◆ PROBLEM: The number needed is how many lines of the data hold the string "will". Give that number and nothing more.
▼▼▼
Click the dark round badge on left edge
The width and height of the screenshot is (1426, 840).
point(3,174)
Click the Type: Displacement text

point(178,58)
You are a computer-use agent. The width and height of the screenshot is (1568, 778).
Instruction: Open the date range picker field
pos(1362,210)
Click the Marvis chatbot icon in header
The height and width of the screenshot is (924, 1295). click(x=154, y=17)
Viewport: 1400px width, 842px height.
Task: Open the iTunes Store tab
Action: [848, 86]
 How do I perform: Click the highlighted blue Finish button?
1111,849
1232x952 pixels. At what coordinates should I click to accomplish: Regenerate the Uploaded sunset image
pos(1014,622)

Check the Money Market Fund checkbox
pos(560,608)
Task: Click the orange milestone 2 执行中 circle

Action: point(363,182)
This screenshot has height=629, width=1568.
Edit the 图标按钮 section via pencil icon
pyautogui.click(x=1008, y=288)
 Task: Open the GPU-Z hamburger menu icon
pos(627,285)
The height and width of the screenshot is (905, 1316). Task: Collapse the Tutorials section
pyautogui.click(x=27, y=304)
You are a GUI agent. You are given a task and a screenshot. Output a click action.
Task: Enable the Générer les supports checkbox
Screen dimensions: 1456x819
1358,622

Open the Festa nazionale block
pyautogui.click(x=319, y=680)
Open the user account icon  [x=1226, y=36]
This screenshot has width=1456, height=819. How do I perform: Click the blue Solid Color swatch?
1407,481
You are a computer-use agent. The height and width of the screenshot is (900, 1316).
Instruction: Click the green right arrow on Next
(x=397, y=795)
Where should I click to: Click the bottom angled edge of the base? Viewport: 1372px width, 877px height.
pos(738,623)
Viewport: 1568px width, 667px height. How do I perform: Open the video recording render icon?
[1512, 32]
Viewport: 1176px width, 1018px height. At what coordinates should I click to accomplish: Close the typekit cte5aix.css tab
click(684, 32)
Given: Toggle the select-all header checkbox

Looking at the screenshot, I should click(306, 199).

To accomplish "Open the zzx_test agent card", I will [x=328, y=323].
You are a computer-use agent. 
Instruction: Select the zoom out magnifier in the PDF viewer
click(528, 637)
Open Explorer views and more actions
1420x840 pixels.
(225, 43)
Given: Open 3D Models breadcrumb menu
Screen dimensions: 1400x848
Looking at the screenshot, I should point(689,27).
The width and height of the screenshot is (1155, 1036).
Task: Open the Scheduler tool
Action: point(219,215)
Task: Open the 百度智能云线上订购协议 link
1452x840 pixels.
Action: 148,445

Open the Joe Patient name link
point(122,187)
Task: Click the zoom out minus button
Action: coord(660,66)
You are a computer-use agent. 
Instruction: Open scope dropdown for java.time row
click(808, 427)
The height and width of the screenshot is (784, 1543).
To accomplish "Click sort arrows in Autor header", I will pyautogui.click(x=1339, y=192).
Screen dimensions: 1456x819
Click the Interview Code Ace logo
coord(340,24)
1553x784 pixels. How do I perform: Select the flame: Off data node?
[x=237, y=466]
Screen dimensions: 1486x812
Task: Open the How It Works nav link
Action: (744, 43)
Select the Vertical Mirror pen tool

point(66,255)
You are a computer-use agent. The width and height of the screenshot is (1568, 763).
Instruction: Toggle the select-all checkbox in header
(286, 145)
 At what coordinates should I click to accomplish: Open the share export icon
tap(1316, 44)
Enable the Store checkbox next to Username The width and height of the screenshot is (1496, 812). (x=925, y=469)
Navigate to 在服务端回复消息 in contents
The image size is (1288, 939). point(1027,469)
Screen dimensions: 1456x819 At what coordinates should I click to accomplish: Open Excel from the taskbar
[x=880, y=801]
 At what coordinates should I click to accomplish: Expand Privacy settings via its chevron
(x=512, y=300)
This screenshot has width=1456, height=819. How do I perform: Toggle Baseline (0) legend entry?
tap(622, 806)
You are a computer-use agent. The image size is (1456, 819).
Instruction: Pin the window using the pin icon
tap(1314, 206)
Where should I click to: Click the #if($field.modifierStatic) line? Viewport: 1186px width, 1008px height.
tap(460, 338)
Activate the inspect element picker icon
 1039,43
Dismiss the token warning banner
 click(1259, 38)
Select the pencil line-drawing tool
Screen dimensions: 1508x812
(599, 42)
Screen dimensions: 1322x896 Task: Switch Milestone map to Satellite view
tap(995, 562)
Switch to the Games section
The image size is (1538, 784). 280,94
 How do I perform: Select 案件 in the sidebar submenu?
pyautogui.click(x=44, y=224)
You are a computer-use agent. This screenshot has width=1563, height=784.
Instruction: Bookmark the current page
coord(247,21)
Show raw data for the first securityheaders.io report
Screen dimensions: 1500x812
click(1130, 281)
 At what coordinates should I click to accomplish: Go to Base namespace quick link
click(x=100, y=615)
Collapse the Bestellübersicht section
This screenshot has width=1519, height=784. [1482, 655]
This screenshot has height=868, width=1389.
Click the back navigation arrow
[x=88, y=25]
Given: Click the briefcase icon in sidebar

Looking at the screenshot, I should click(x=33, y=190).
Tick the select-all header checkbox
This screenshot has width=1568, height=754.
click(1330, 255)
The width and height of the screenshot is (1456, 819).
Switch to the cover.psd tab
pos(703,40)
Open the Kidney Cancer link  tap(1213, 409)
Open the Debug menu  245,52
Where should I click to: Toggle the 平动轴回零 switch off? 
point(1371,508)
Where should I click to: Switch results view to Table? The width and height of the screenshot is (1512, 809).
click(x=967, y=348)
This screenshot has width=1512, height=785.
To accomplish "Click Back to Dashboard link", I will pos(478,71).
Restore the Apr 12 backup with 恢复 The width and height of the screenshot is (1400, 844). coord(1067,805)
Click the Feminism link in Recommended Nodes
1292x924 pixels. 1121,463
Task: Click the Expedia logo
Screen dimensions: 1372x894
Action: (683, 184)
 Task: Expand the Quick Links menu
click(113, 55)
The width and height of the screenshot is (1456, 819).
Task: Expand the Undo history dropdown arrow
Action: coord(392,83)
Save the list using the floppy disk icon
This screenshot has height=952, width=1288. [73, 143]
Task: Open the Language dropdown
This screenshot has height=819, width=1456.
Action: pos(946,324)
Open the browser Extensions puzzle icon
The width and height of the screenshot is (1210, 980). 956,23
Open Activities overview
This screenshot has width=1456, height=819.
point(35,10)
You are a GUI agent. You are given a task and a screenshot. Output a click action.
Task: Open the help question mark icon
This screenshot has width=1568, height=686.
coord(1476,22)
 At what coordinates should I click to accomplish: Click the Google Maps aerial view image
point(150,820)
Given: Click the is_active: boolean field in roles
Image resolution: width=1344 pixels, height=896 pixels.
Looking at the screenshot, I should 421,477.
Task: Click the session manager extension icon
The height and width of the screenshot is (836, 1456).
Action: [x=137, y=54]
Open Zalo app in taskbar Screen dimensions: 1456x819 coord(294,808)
▲▲▲
◆ EXERCISE RESULT: 3